––Sí, el «Crown».
––Muy bien. ¿Se verán desde allí sus ventanas?
––Desde luego.
––En cuanto regrese su padrastro, usted se retirará a su habitación, pretextando un dolor
de cabeza. Y cuando oiga que él también se retira a la suya, tiene usted que abrir la
ventana, alzar el cierre, colocar un candil que nos sirva de señal y, a continuación,
trasladarse con todo lo que vaya a necesitar a la habitación que ocupaba antes. Estoy
seguro de que, a pesar de las reparaciones, podrá arreglárselas para pasar allí una noche.
––Oh, sí, sin problemas.
––El resto, déjelo en nuestras manos.
––Pero ¿qué van ustedes a hacer?
––Vamos a pasar la noche en su habitación e investigar la causa de ese sonido que la ha
estado molestando.
––Me parece, señor Holmes, que ya ha llegado usted a una conclusión ––dijo la
señorita Stoner, posando su mano sobre el brazo de mi compañero.
––Es posible.
––Entonces, por compasión, dígame qué ocasionó la muerte de mi hermana.
––Prefiero tener pruebas más terminantes antes de hablar.
––Al menos, podrá decirme si mi opinión es acertada, y murió de un susto.
––No, no lo creo. Creo que es probable que existiera una causa más tangible. Y ahora,
señorita Stoner, tenemos que dejarla, porque si regresara el doctor Roylott y nos viera,
nuestro viaje habría sido en vano. Adiós, y sea valiente, porque si hace lo que le he dicho
puede estar segura de que no tardaremos en librarla de los peligros que la amenazan.
Sherlock Holmes y yo no tuvimos dificultades para alquilar una alcoba con sala de estar
en el «Crown». Las habitaciones se encontraban en la planta superior, y desde nuestra
ventana gozábamos de una espléndida vista de la entrada a la avenida y del ala
deshabitada de la mansión de Stoke Moran. Al atardecer vimos pasar en un coche al
doctor Grimesby Roylott, con su gigantesca figura sobresaliendo junto a la menuda
figurilla del muchacho que guiaba el coche. El cochero tuvo alguna dificultad para abrir
las pesadas puertas de hierro, y pudimos oír el áspero rugido del doctor y ver la furia con
que agitaba los puños cerrados, amenazándolo. El vehículo siguió adelante y, pocos
minutos más tarde, vimos una luz que brillaba de pronto entre los árboles, indicando que
se había encendido una lámpara en uno de los salones.

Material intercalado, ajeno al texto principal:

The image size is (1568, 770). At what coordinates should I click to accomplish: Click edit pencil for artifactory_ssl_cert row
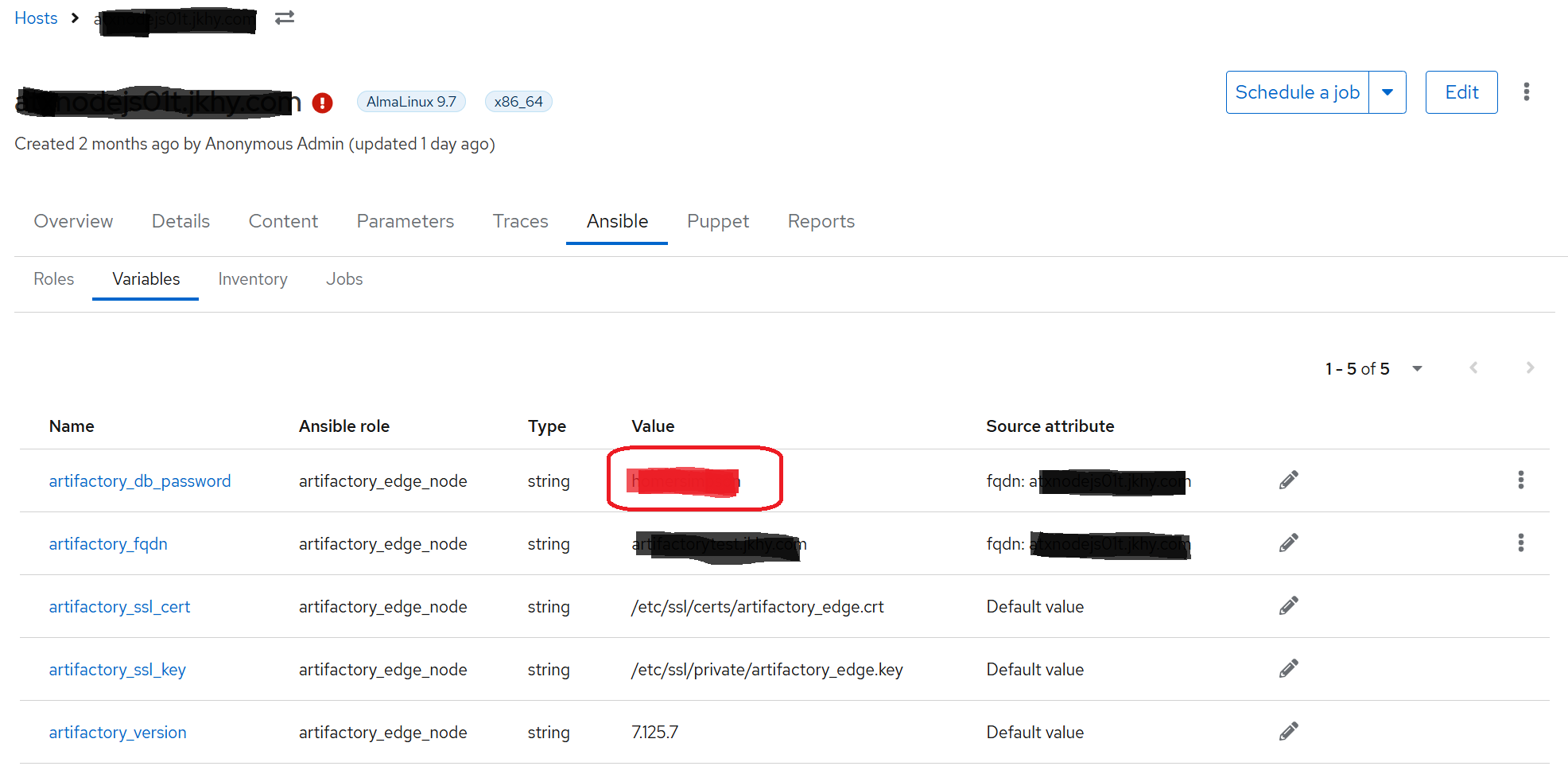pyautogui.click(x=1288, y=605)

––¿Sabe usted, Watson? ––dijo Holmes mientras permanecíamos sentados en la
oscuridad––. Siento ciertos escrúpulos de llevarle conmigo esta noche. Hay un elemento
de peligro indudable.
––¿Puedo servir de alguna ayuda?
––Su presencia puede resultar decisiva.
––Entonces iré, sin duda alguna.
––Es usted muy amable.
––Dice usted que hay peligro. Evidentemente, ha visto usted en esas habitaciones más
de lo que pude ver yo.
––Eso no, pero supongo que yo habré deducido unas pocas cosas más que usted.
Imagino, sin embargo, que vería usted lo mismo que yo.
––Yo no vi nada destacable, a excepción del cordón de la campanilla, cuya finalidad
confieso que se me escapa por completo.
––¿Vio usted el orificio de ventilación?
––Sí, pero no me parece que sea tan insólito que exista una pequeña abertura entre dos
habitaciones. Era tan pequeña que no podría pasar por ella ni una rata.
––Yo sabía que encontraríamos un orificio así antes de venir a Stoke Moran.
––¡Pero Holmes, por favor!
––Le digo que lo sabía. Recuerde usted que la chica dijo que su hermana podía oler el
cigarro del doctor Roylott. Eso quería decir, sin lugar a dudas, que tenía que existir una
comunicación entre las dos habitaciones.